Irony of Zeno's Father's Madness


            In Zeno’s Conscious, Italo Svevo expands on themes already touched on from previous texts analyzed in this course. These themes include the protagonist’s relationship with their father, and the contrast between consciousness and madness. Another theme that stands out in Svevo’s writing is the concept of the unusual. The best examples of the above themes are found in the “My Father’s Death” chapter.
            The protagonist, Zeno Cosini’s account of his father’s death is extremely ironic throughout. First, Zeno acknowledges the distant relationship the two had, yet he spends thirty pages describing in depth the slow process of his father’s death and his deteriorating mental state. For example, the doctor predicts that Zeno’s father, currently unconscious, will briefly retain his consciousness before death. Zeno ironically believes it to be torture for the doctor to attempt to bring his father back to consciousness.

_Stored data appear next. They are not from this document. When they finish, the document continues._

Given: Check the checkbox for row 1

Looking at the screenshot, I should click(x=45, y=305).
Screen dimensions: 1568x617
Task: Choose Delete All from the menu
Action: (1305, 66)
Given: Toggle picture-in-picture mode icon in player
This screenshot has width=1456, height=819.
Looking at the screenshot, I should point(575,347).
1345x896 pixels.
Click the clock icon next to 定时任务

            Zeno’s desire for his father to be mad is extremely ironic. His logic is completely reversed. He believes that he is providing his father with a sense of relief by allowing him to remain in his delirious state. However, Zeno’s father is clearly struggling greatly, as his deteriorating mental state takes a tremendous toll on his mind and body. Zeno’s father expresses the desire to go outside multiple times in the chapter, yet is prevented from doing so by the doctor, the orderly, and even Zeno after the doctor states that movement provides Zeno’s father with some relief. In their attempt to cure him, they are ironically accelerating his death.
            Lastly, in the beginning of the chapter, Zeno discusses the unusual and how the unusual is what defines the human experience. The highly unusual scene of Zeno’s father’s death is a perfect illustration of such. This very unique event shapes and determines the remainder of Zeno’s human experience.